Il Ministero della Giustizia guidato da Carlo Nordio fu informato del fermo del generale libico Najeem Osama Almasri già nel primo pomeriggio di domenica 19 gennaio, poche ore dopo che erano scattate le manette. Il Dipartimento degli Affari di Giustizia, organo della magistratura che seguiva il caso, ricevette da Via Arenula l’indicazione di mantenere il massimo riserbo sulla vicenda e di utilizzare canali di comunicazione criptati. È quanto viene ricostruito nell’indagine del Tribunale dei Ministri sulla mancata consegna di Almasri alla Corte Penale Internazionale da parte delle autorità italiane.
Il Tribunale dei Ministri ha concluso l’inchiesta, che vede indagati per favoreggiamento e peculato la presidente del Consiglio Giorgia Meloni, il sottosegretario di Palazzo Chigi Alfredo Mantovano, il ministro della Giustizia Carlo Nordio e il ministro degli Interni Matteo Piantedosi, con Nordio che è indagato anche per omissione d’atti d’ufficio. I magistrati dovranno ora pronunciarsi nei loro confronti per la richiesta di archiviazione o di rinvio a giudizio.
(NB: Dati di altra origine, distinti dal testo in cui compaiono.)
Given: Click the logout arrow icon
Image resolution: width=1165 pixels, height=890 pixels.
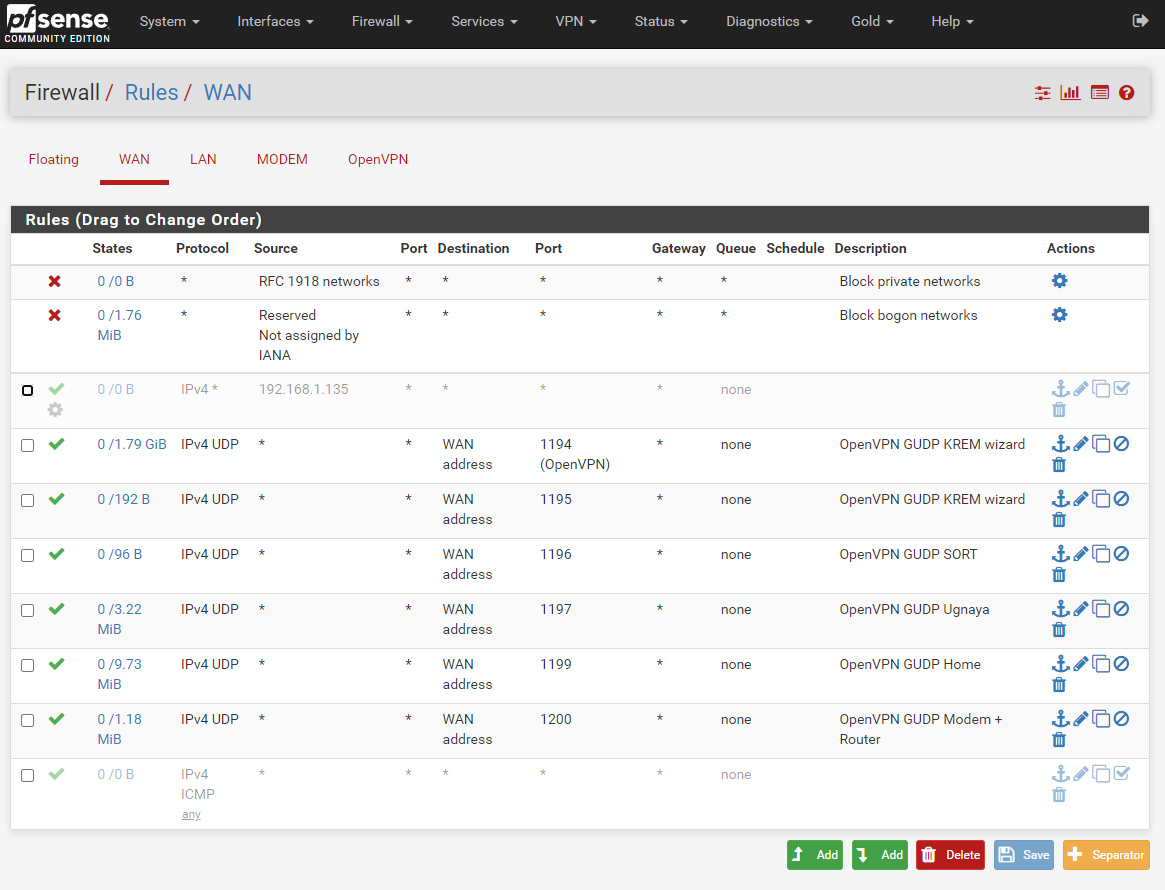Looking at the screenshot, I should point(1140,21).
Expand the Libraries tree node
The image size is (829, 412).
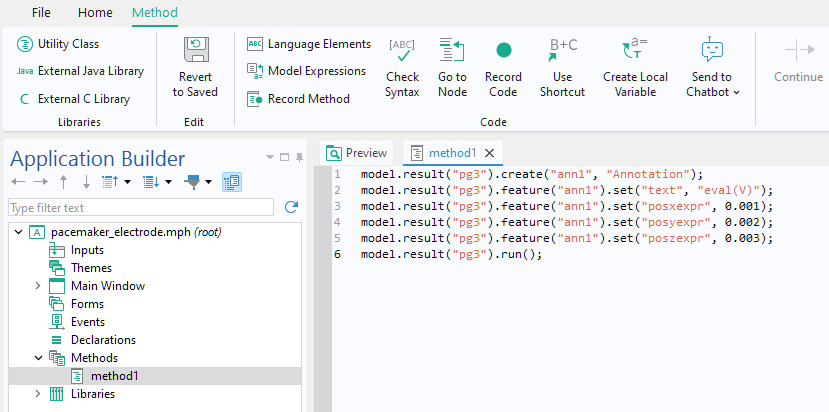click(38, 394)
All’inizio di quest’anno il caso Almasri ha suscitato scandalo contro il Governo: i ministri Nordio e Piantedosi sono stati anche al centro di una mozione di sfiducia, poi respinta dalla maggioranza in Parlamento.
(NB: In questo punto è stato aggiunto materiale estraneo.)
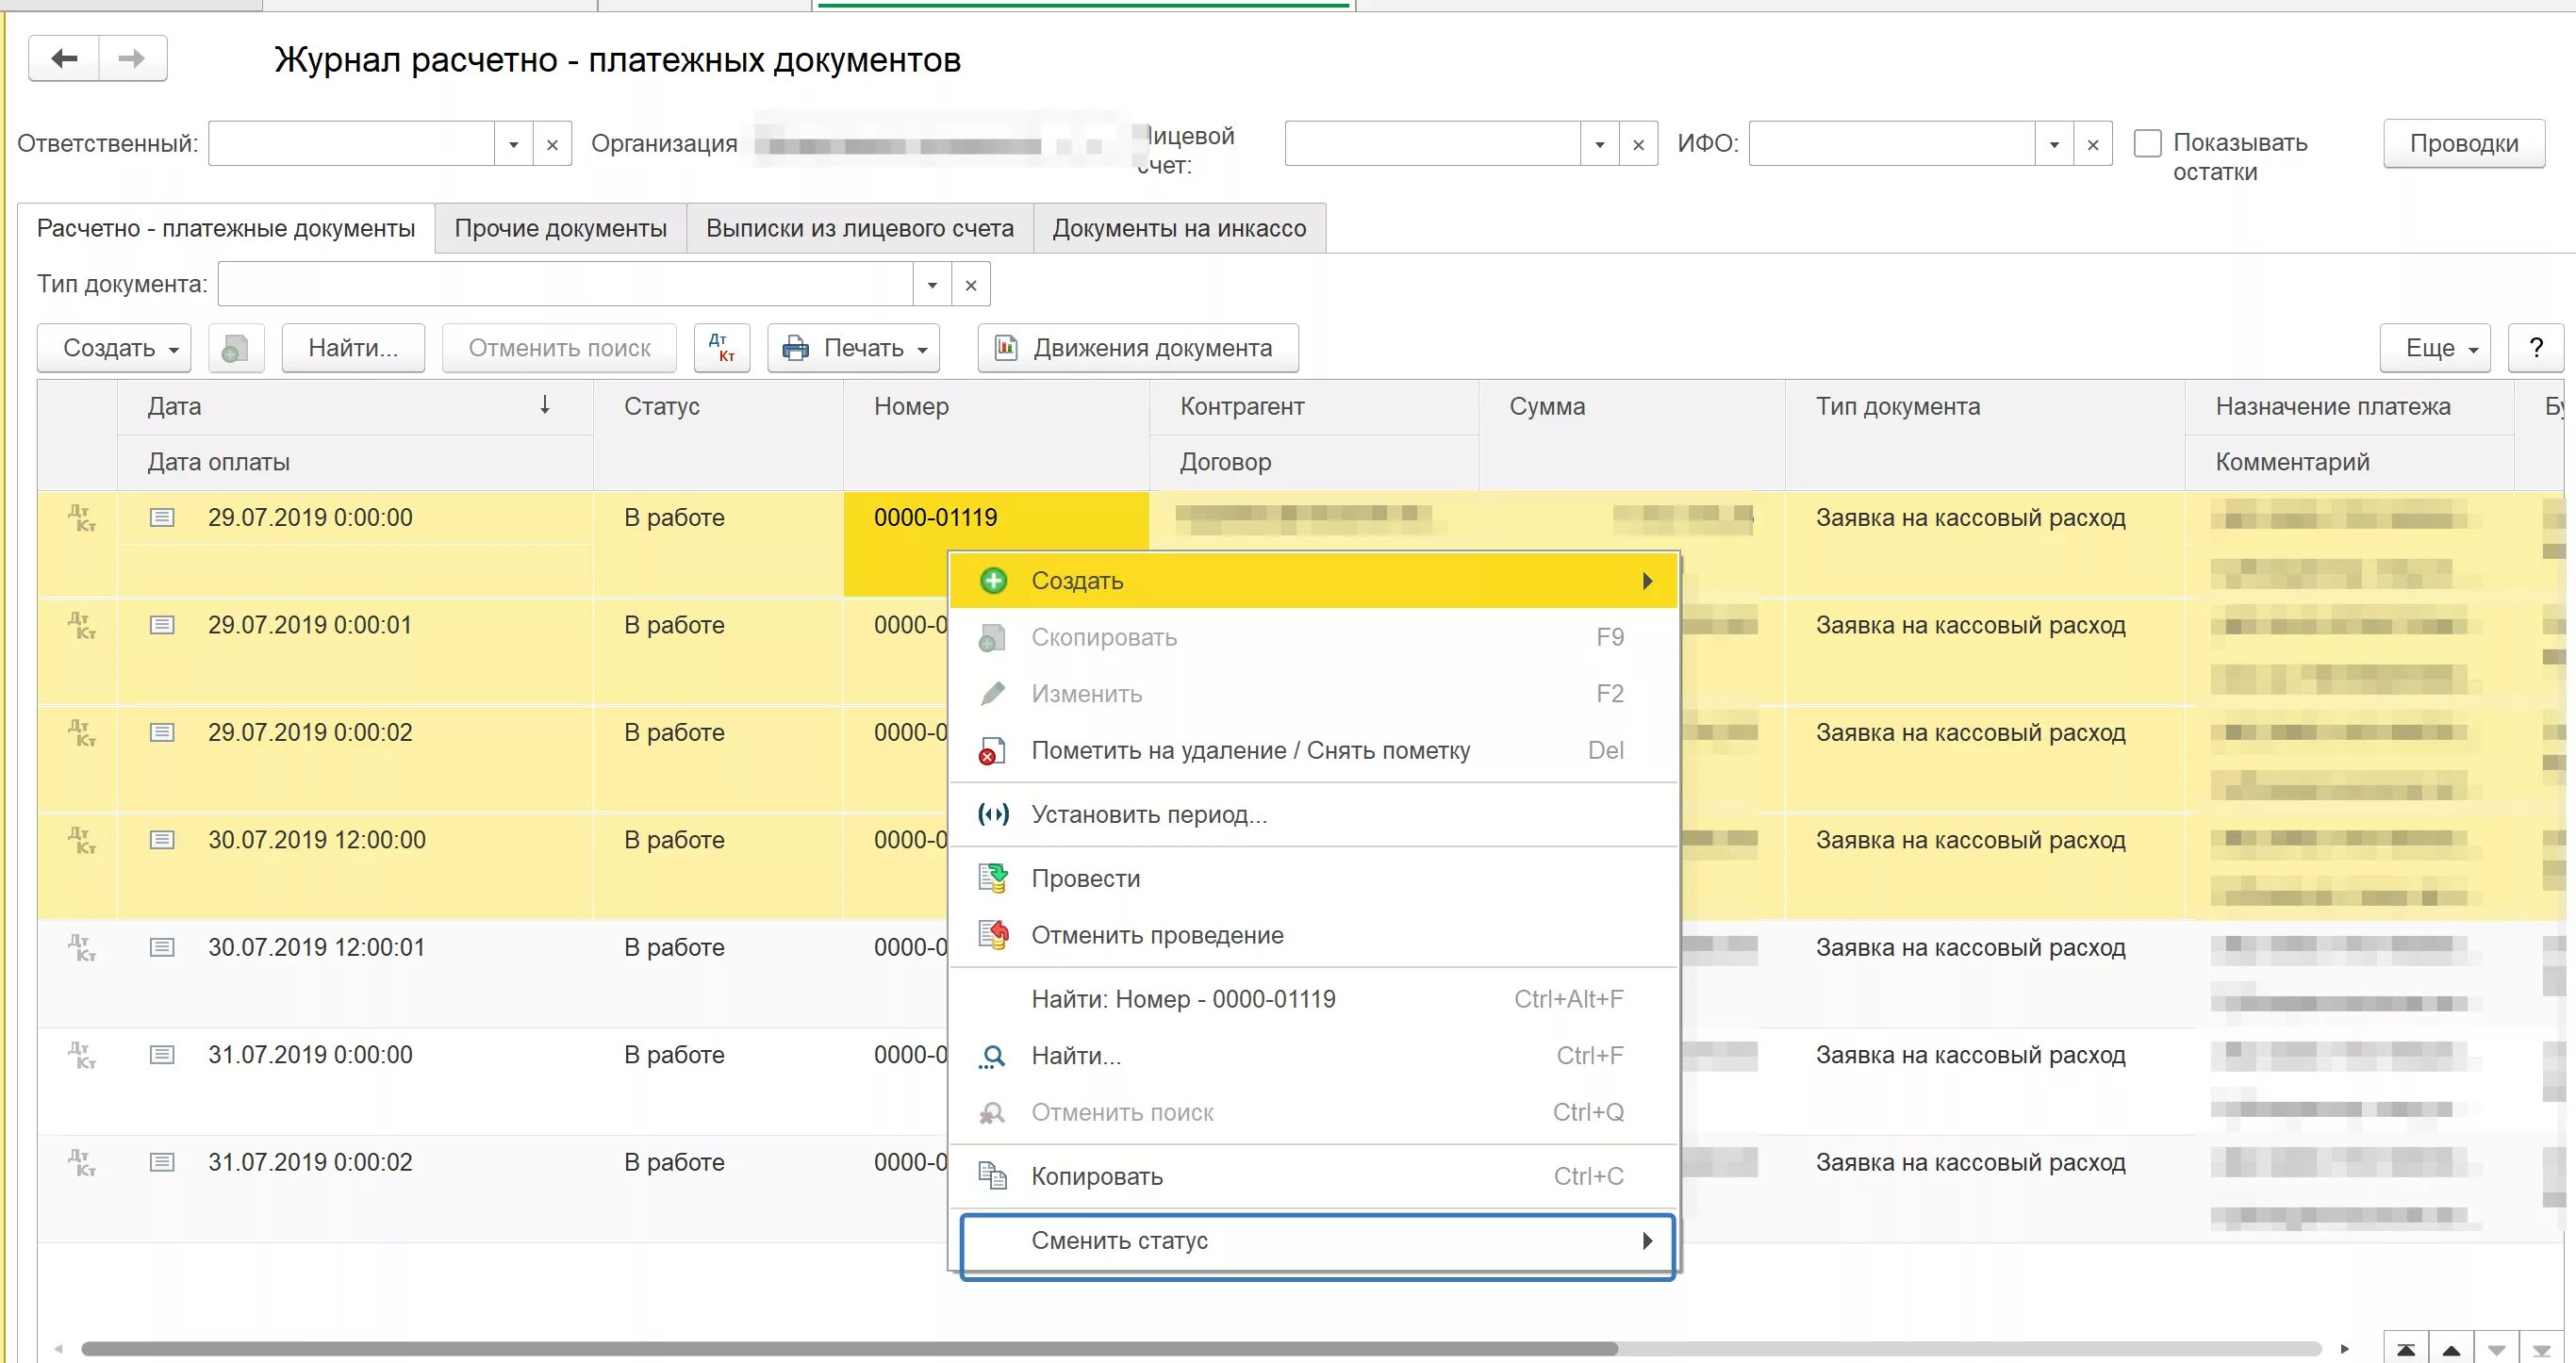Enable the Показывать остатки checkbox

click(x=2147, y=143)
Il generale libico viene fermato dalla Digos di Torino domenica 19 gennaio in esecuzione di un mandato d’arresto spiccato il giorno prima dalla Corte Penale Internazionale di L’Aja. Almasri è accusato dai procuratori internazionali di crimini di guerra e crimini contro l’umanità, ma martedì 21 gennaio la Corte d’Appello di Roma ne ordina la scarcerazione e il Ministro degli Interni lo rimpatria in Libia con un volo di Stato.
I giudici capitolini motivano la decisione di non convalidare il fermo con la mancata autorizzazione all’arresto da parte del Ministero della Giustizia, titolare dei rapporti con la Corte Penale Internazionale. Il ministro Nordio ha sempre spiegato di non aver avuto il tempo di esaminare il mandato d’arresto proveniente da L’Aja, sul quale – a detta sua – pendevano diversi presunti vizi.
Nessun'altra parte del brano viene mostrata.